In Weight Watchers, this is points...Points are a ratio that is determined by the caloric value of a food and how much fat it contains and how much dietary fiber it contains. The higher the calories and fat and the lower the dietary fiber, the higher the points. The lower the calories and fat and the higher the fiber, the fewer the points. Anyway, as my leader says, once you put something in your mouth, you own it, so it's good to know what you bought. Figuring out everything beforehand allows for making the decision of whether a food is worth spending points on. This brings me to


4. Planning. I have to plan what I eat...not necessarily every meal every day (although that would be best), but I plan to have only things in the house that I probably will not overeat and that are mainly low in points so that I can eat enough food and be satisfied (that means no Oreos LOL).


5. Being satisfied comes from eating foods I like. I eat foods I enjoy, that leave me feeling satisfied, so that I don't have to worry about feeling deprived and then going on a binge to make up for all I missed. I like chocolate. I've tried many times to stop eating it altogether, but that has always had dire consequences. So, I have 100 calorie packs of Hostess cupcakes, Keebler cookies, and my very favorite GIANT cookies and cream bar by Weight Watchers. I've also found fruits and vegetables that I love, and those make me happy too.


6. Preparing for success. I cut all the leftover dessert that I didn't send home with the guests after my party on Sunday into appropriate portions, put each portion in a ziplock baggie, and put it into the freezer. So, when I feel like having something from this stash, it's already portioned out, it's frozen so it either needs to defrost or I have to eat it more slowly because it's frozen, and it's in the freezer where I don't go very often, so it's less tempting.


7. Exercise. I still don't do this enough. Being sick earlier in the week threw me for a loop, and I got out of my routine. However, lifting a 70 pound stroller in and out of the car several times a day and transporting two children in and out of it and car seats and chasing around a three year old, and walking up four flights of stairs with laundry several times does count as some exercise, but aerobics and weight training would be better. I promise to get back into the routine today.


8. Drinking water. I don't like water all that much, but I do like 4C flavor packets and Crystal Light flavor packets...especially the berry ones. My husband likes the iced tea flavored ones. That helps to make sure I get all the water I need, and it's not a struggle since I actually enjoy the taste of the drink.

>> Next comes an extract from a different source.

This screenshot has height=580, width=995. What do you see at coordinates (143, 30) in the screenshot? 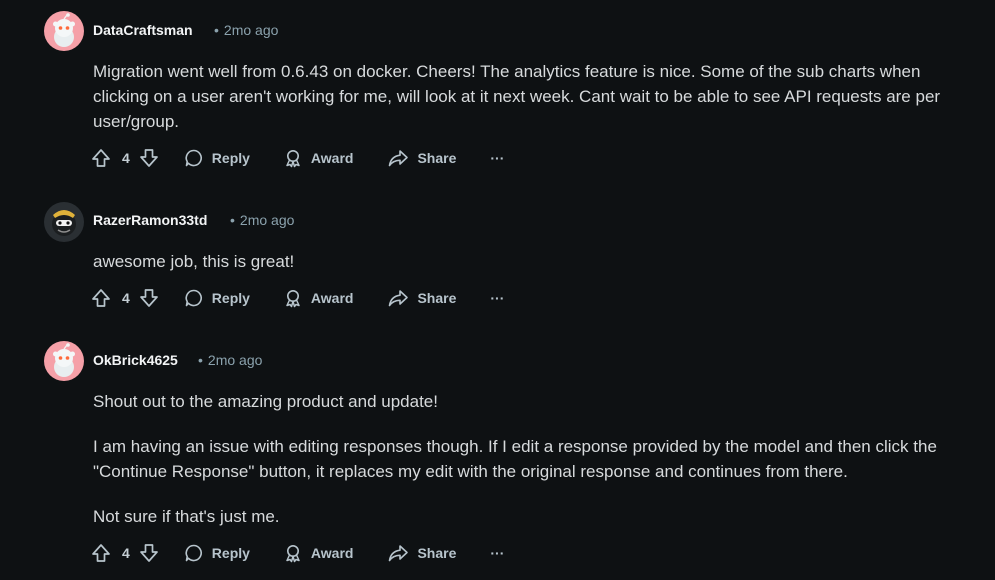
I see `username: DataCraftsman` at bounding box center [143, 30].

9. Experimenting with new healthy foods. I bought just the other day when I went food shopping, cous cous, ancho chillies, and lentils. I've never cooked with any of these things, but to keep my meals interesting, I have decided to branch out into some new areas to see what other healthy foods are out there that I may like. I love to watch cooking shows and I love epicurious.com, and so I'll be going there to get some ideas of what to do with these new ingredients.

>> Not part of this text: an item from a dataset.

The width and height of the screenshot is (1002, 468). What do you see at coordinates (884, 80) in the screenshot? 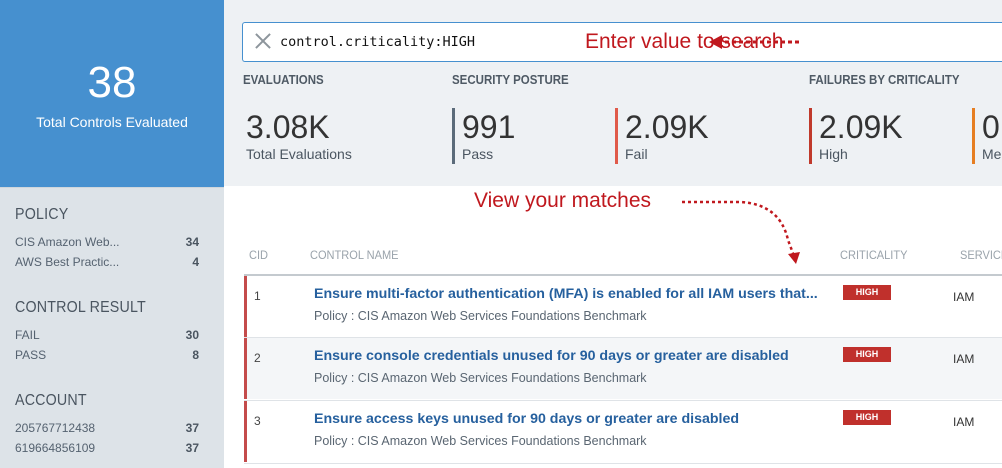
I see `section-title-failures-by-criticality: FAILURES BY CRITICALITY` at bounding box center [884, 80].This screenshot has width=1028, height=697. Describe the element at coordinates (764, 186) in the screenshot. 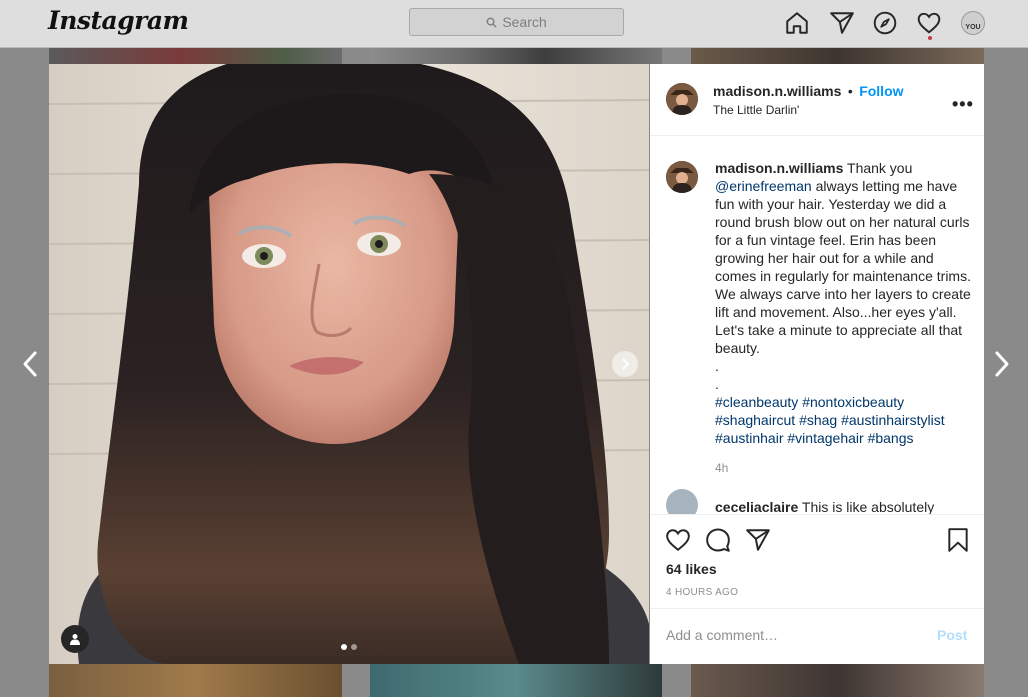

I see `mention-link: @erinefreeman` at that location.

10. Make a new committment every day. Take health one day at a time, see the big picture, recommit to health every single day, sometimes more than once. It's not good to wait until Monday to start again if it's only Wednesday because I slipped up. I may as well start again that very minute...why not? As Dottie from Dottie's Weigh Loss Zone says, "One day at a time, no guilt, and move on." Go visit her at http://www.dwlz.com/. She's a real person who has struggled to take off weight, put it back on, and is now working her way down once again.

Well, okay,


11. One more. Support. I have a wonderfully supportive family, and I also enjoy attending the Weight Watchers meetings. The leader is great, and lost 109 pounds herself. The people in the meeting are also lovely and supportive as well, and it always helps to know you're not alone. Thanks too to Cindy and Carole on here, who are also working their way to better health and documenting it on their blogs.